DRUGS AND SUPPLEMENTS

Sotalol injection

September 30, 2017

Sotalol injection

What is this medicine?

SOTALOL (SOE ta lole) is a beta-blocker. Beta-blockers reduce the workload on the heart and help it to beat more regularly. This medicine is used to treat heart rhythm problems and to slow rapid heartbeats. This medicine can help your heart to return to and maintain a normal rhythm.

How should I use this medicine?

This medicine is for infusion into a vein. It is given by a health care professional in a hospital or clinic setting.

Talk to your pediatrician regarding the use of this medicine in children. Special care may be needed.

What side effects may I notice from receiving this medicine?

Side effects that you should report to your doctor or health care professional as soon as possible:

  • allergic reactions like skin rash, itching or hives, swelling of the face, lips, or tongue

  • chest pain

  • cold, tingling, or numb hands or feet

  • confusion

  • diarrhea

  • difficulty breathing, wheezing

  • irregular heartbeat

  • muscle aches and pains

  • slow heart rate

  • sweating

  • swollen legs or ankles

  • tremor, shakes

  • vomiting

Side effects that usually do not require medical attention (report to your doctor or health care professional if they continue or are bothersome):

  • change in sex drive or performance

  • mental depression

  • nausea

  • weakness or tiredness

What may interact with this medicine?

Do not take this medicine with any of the following medications:

  • amoxapine

  • arsenic trioxide

  • certain antibiotics like clarithromycin, erythromycin, telithromycin

  • cisapride

  • droperidol

  • haloperidol

  • hawthorn

  • medicines for malaria like chloroquine and halofantrine

  • medicines to control heart rhythm like amiodarone, disopyramide, dofetilide, flecainide, ibutilide, propafenone

  • methadone

  • pentamidine

  • pimozide

  • phenothiazines like prochlorperazine, perphenazine, thioridazine, and others

  • pimozide

  • ranolazine

  • tricyclic antidepressants like amitriptyline, imipramine, nortriptyline, and others

  • troleandomycin

  • ziprasidone

This medicine may also interact with the following medications:

  • clonidine

  • digoxin

  • guanethidine

  • medicines for angina or high blood pressure like diltiazem or verapamil

  • medicines for colds and breathing difficulties

  • medicines for diabetes

  • other beta-blockers like atenolol, metoprolol, propranolol and others

  • reserpine

What if I miss a dose?

This does not apply.

Where should I keep my medicine?

This drug is given in a hospital or clinic and will not be stored at home.
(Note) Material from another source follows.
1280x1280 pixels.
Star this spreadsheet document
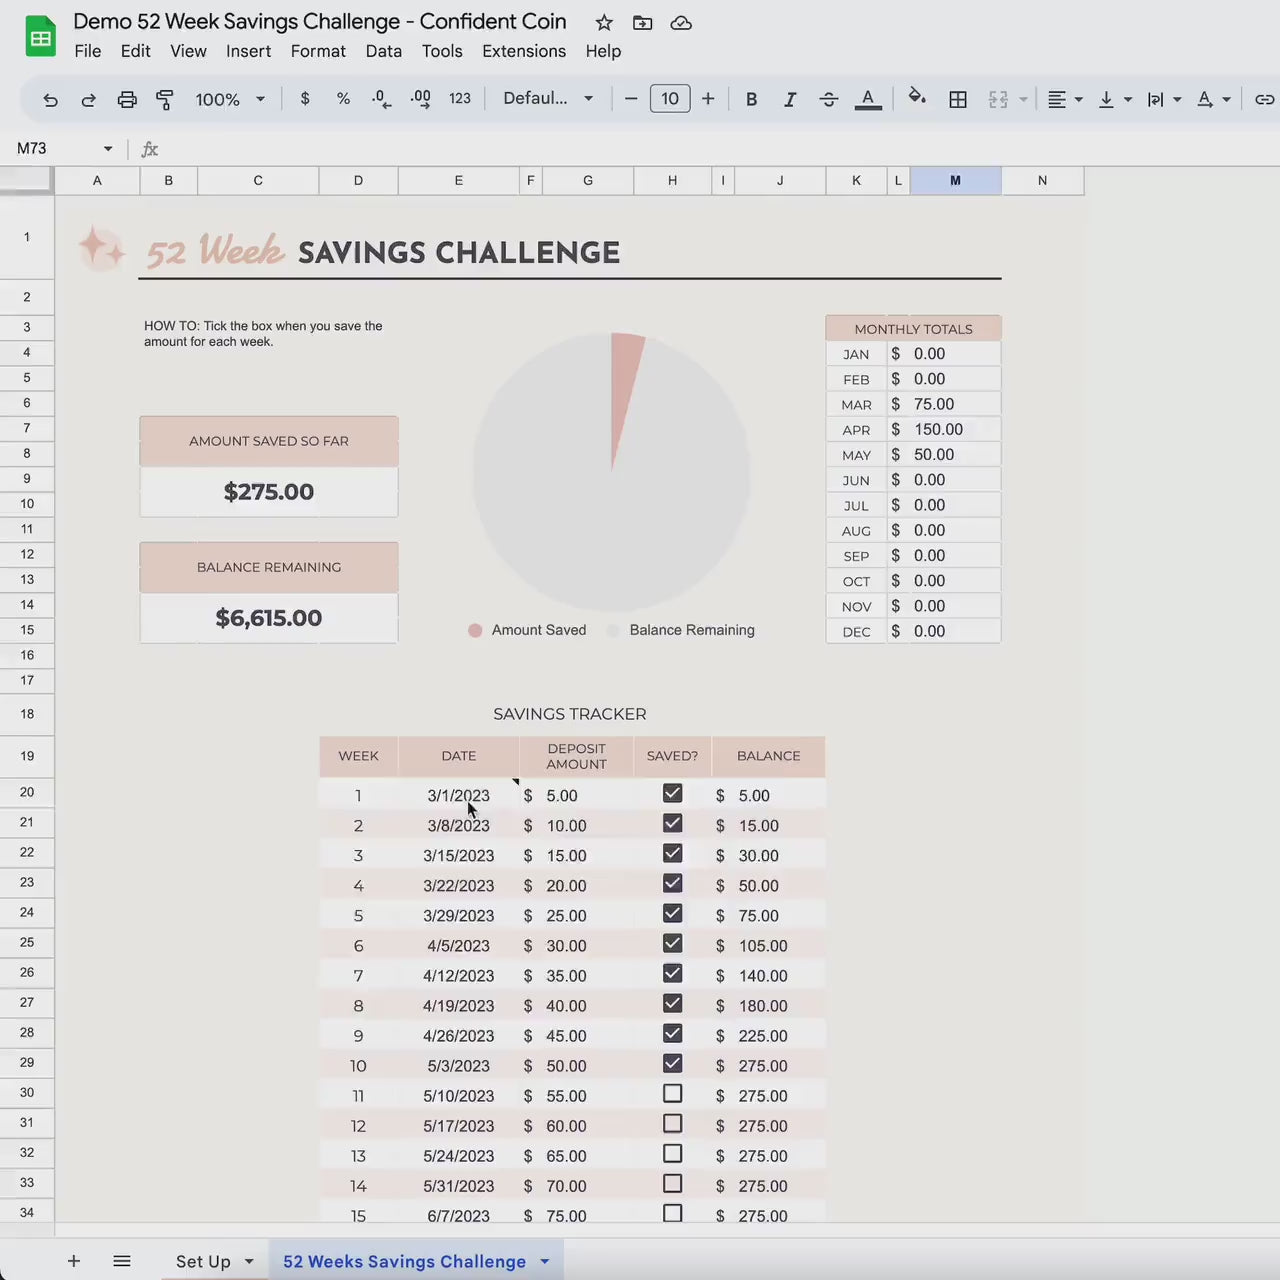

What should I tell my health care provider before I take this medicine?

They need to know if you have any of these conditions:

  • diabetes

  • heart or vessel disease like low blood pressure, slow heart rate, worsening heart failure, heart block, sick sinus syndrome, or Raynaud's disease

  • kidney disease

  • history of low levels of potassium or magnesium

  • lung or breathing disease, like asthma or emphysema

  • pheochromocytoma

  • recent heart attack

  • thyroid disease

  • an unusual or allergic reaction to sotalol, other medicines, foods, dyes, or preservatives

  • pregnant or trying to get pregnant

  • breast-feeding

What should I watch for while using this medicine?

Your condition will be monitored carefully while you are receiving this medicine.